Recently I discussed with my colleague the vSphere Metro Storage Cluster (vMSC) running on NetApp clustered Data ONTAP 8.3 or later as it is supported already by VMware. Our customer wanted to build a highly available virtual infrastructure stretched between two data centers and based on vSphere HA.
In this post you will find answers for the following questions:
- What Is vSphere Metro Storage Cluster (vMSC)?
- What is NetApp MetroCluster?
- NetApp recommendations for VMware HA.
- Failure scenarios.
vSphere Metro Storage Cluster (vMSC) overview
vSphere Metro Storage Cluster (vMSC) is a certified (you should always check/verify compatibility on VMware Storage Compatibility Guide) configuration for stretched storage (synchronized replication) cluster architectures. It means that you can create a vSphere cluster with hosts in two physical data centers (e.g. Tokyo and Yokohama). Two vMSC configurations are possible based on how the hosts are connected to the storage arrays.
- vMSC Uniform - In this configuration each host can access LUNs exported from both the sites. It helps in protecting against a storage failure at a site.
vMSC non-Uniform - In this configuration each host can access storage resources available only on its local site.

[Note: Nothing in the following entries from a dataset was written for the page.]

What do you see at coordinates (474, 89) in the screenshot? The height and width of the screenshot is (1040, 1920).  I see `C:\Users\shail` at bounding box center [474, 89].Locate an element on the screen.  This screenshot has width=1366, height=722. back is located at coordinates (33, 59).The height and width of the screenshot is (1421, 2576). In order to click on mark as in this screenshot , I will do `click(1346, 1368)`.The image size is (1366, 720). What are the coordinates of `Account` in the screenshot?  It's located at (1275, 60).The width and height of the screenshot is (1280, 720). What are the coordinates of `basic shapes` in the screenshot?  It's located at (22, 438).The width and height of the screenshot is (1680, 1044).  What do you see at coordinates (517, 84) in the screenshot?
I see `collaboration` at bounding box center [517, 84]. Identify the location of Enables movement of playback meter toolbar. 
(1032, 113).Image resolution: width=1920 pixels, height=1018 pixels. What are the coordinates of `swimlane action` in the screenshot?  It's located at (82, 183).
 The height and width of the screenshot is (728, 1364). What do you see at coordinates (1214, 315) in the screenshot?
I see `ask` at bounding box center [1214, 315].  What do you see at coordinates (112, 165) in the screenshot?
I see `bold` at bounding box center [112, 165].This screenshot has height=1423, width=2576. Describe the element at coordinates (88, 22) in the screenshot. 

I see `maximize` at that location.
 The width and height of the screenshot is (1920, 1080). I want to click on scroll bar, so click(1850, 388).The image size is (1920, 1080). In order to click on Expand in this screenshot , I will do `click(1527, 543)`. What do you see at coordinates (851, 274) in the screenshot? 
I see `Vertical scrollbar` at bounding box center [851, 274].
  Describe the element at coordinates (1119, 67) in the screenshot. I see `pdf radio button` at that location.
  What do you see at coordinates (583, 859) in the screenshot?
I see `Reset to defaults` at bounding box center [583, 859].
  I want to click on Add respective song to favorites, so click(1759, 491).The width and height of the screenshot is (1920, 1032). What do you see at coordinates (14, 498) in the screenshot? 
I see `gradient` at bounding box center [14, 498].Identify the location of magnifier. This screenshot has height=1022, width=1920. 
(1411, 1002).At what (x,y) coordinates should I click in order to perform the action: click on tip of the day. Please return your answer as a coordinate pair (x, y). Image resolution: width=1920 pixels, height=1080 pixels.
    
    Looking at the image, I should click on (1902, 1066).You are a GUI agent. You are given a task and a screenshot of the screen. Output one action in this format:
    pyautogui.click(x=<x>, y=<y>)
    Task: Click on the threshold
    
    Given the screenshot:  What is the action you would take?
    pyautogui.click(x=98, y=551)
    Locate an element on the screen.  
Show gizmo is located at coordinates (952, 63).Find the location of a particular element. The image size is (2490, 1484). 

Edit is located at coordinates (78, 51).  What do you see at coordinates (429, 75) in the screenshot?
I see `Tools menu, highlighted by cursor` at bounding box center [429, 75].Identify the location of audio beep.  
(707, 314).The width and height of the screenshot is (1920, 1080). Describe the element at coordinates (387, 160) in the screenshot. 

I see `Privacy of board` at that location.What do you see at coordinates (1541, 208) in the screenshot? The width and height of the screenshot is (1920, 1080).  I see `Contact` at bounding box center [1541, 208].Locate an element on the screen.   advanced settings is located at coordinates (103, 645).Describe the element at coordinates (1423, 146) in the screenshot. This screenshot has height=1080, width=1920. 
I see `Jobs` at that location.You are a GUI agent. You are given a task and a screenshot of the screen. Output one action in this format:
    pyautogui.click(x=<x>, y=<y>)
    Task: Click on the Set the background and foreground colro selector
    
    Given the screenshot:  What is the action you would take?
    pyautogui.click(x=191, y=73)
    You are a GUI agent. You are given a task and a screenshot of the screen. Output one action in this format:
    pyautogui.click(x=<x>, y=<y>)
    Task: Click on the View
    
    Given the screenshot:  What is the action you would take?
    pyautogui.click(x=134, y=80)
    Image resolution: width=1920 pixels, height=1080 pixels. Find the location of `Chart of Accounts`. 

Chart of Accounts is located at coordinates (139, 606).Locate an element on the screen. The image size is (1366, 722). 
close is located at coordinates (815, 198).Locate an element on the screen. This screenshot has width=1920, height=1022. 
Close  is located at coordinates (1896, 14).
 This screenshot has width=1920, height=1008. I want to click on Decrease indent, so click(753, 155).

NetApp MetroCluster overview
As shown on the above figure, there are two NetApp clusters with two controllers (nodes) in each cluster. Each node has an HA partner in the same local cluster and a DR partner in the remote cluster. A1 and A2 are HA partners, as are B1 and B2. Node A1 and B1 are DR partners, as are A2 and B2. In an HA failover, one of the nodes in the HA pair temporarily takes over the storage and services of its HA partner.
The MetroCluster itself does not detect and initiate a switchover after site failure. It can be done manually (e.g. by you 😉 ) or using software - Tiebreaker. Tiebreaker is a program installed at a third site with independent connections to each of the two clusters. Tiebreaker monitors and detects individual site failure and intersite link (ISL) failure.
NetApp recommendations for vMSC/HA
There are some NetApp recommendations for vSphere 6.0 HA:
Host Failure Detection:
Specifying a minimum of two additional isolation addresses and that each ofthese addresses be site local.
Host Isolation Response:
The Host Isolation Response setting should be Disabled.
VM Component Protection:
The Response for Datastore with PDL setting should be Power Off and Restart VMs.
- The Response for Datastore with APD setting should be Power Off and Restart VMs.
The Response for APD Recovery After APD Timeout setting should be Disabled.
For more information please follow two NetApp documents:
- NetApp TR 4375 - MetroCluster for Data ONTAP Version 8.3 Overview and Best Practices
- NetApp TR 4128 - vSphere 6 on NetApp MetroCluster 8.3
There are some failure scenarios (more you can find in the mentioned guides):
|Scenario||NetApp Clustered Data ONTAP behavior||VMware HA Behavior|
|Single Storage Path Failure||No change in MetroCluster behavior - the datastores continue to be intact from their respective sites.||None|
|Single ESXi Host Failure||No change in MetroCluster behavior - the datastores continue to be intact from their respective sites.||Restart VMs in the local site.|
|ESXi Host Isolation||No change in MetroCluster behavior - The datastores continue to be intact from their respective sites.||Depending on the isolation response
configured, the host can choose to power off, shut down the virtual machines, or even leave the virtual machines powered on.
|Disk Shelf Failure||During this period, there is no impact on the virtual machine I/O operations, but there is degraded performance |
because the data is being accessed from the remote disk shelf through ISL links.
|Single Storage Controller Failure||The local HA performs failover.||None|
|Complete Site Failure||The storage administrator or tiebreaker performs a switchover.||Virtual machines running at the failed site fail. VMware HA automatically restarts them on the surviving site.|
MetroCluster provides three basic methods for data continuity in the event of planned or unplanned events:
- Redundant components for protection against single component failure
- Local HA takeover for events affecting a single controller (not available in 7-Mode)
- Complete site switchover
At last, there is a possibility to build a highly available VMware infrastructure based on NetApp MetroCluster with two nodes in each site!